Letters From The Fire: Worth The Pain

I was browsing my Facebook feed on Christmas Eve when I came across a post in the shape of Letters From The Fire’s (LFTF) new song, Worth The Pain. It’d found its way onto my feed due to comparisons to Paramore and Evanescence. Naturally, I checked it out.

The song opens with a crescendo of increasingly heavy electric guitar, something I’d associate with heavy metal. That’s not really my thing so initially, I was sceptical. However, once Alexa’s vocals burst in, I was hooked. What followed was an impressive three minutes of music, anchored through an unapologetic, ridiculously catchy opening to the chorus “Fuck you for killing my faith, thank you for walking away,” to the relatable “Who I am without you makes it worth the pain.” By the time it’d drawn to a close, I was turning over £7.99 to the iTunes store and buying the whole album, also named Worth The Pain.

So, if you don’t know Letters From The Fire, we have Alexa Kabazie on vocals, Mike Keller and Cameron Stucky on guitar, Clayton Wages on bass and Brian Sumwalt on drums. Although this is the band’s first full-length album, it’s more a re-introduction rather than a complete debut. Founded in 2012, the band enjoyed early success in the shape of national tours with Fuel, Trapt, Non Point and Pop Evil, as well as drumming up a few rock radio hits with Zombies in the Sun and a cover of Eleanor Rigby. Though it was Alexa’s arrival that proved the turning point for the band, as founder Mike Keller outlines on LFTF’s facebook page. “We heard about this singer from Kile Odell, this producer we were working with. She was killing it on the demos we heard.
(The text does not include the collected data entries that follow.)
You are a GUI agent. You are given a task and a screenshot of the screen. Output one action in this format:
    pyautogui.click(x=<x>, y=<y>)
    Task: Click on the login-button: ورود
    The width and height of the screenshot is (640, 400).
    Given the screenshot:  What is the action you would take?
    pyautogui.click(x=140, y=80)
We had to fly to North Carolina just to see if she could do it in person. She nailed the audition literally on the first try. Two weeks later, we already had seven songs ready to go. She’s a star in the making.”
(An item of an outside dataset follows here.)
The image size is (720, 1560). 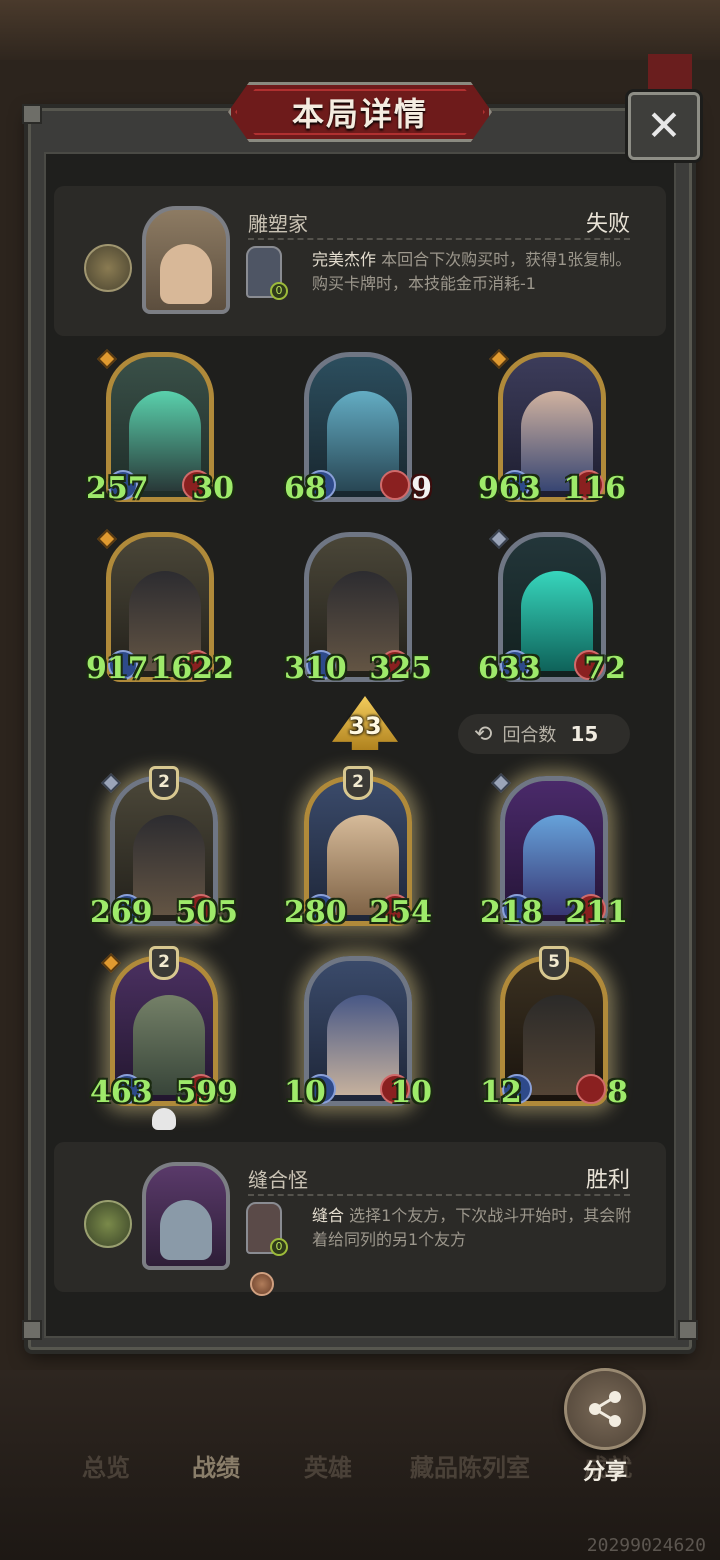 I want to click on card-health: 30, so click(x=213, y=488).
It all kicks off with Perfect Life, a track bursting with energy capped with a corker of a solo from Keller, and concludes with the heavier One Foot In The Grave, while the tracklist in between is packed with an impressively diverse mix of songs and forgive me for going holiday commercial voiceover man on you, “There is something for everyone.”

One of the record’s greatest assets, it’s not just an immensely enjoyable listen bristling with fantastic energy. So much of it is relatable. On the band’s Facebook page, Keller says: “The record is full of stories. And this is the first time I really felt something lyrically when we were writing the record. Alexa actually says what she means. Her songs actually have helped me get through a lot of my own personal shit.” There’s multiple tracks I can think of that you could pump out on full volume and just forget the world after a shitty day.

One of the standouts is the slower, rawer, At War. For anyone who’s fallen on rougher times, it’s hard not to relate to powerful, gut-wrenching vocals including “I pray to God for angels he’ll never send”, “I’ve been a solider in every battle but my own”, and “Only surviving never living, I’ve never had a life worth living.”

Give In To Me is another that’s racking up on the play counts, thumping with heavy guitar and oozing with what’s almost a sultry quality. It focuses upon a person with addiction, goading them to “give in to me” as “I was made to set you free, a dose of me is all you need”. It throbs with that energy LFTF have, blends heavy guitar, Kabazie’s vocals and Sumwalt’s pounding drums to terrific effect.

Worth The Pain shifts up and down the gears, blending heavier, more aggressive tracks such as Live A Lie, Worth The Pain and Holy Ghost, boosted by a thumping bass from Wages and male vocals roaring “Wake up”, to impressively, slower tracks such as At War and Bruised, which sums up just how love can suck.

Trekking back to the band’s Facebook page one last time, Keller summarises: “There were times we were so close to giving up and moving on. At the end of the day, it’s been worth the struggle and the fight to do this.” If Worth The Pain is a sign of things to come, it bodes an exciting new beginning for LFTF. I really can’t wait to see what else these guys have up their sleeve.

Worth The Pain twists and turns in ways I didn’t quite expect. From track one to track thirteen, it’s clear that it’s not just Kabazie who is a star in the making. This is a band that could be set for a very bright future indeed. Worth the pain? As my play counts rise by the day, I can tell you it’s worth the purchase.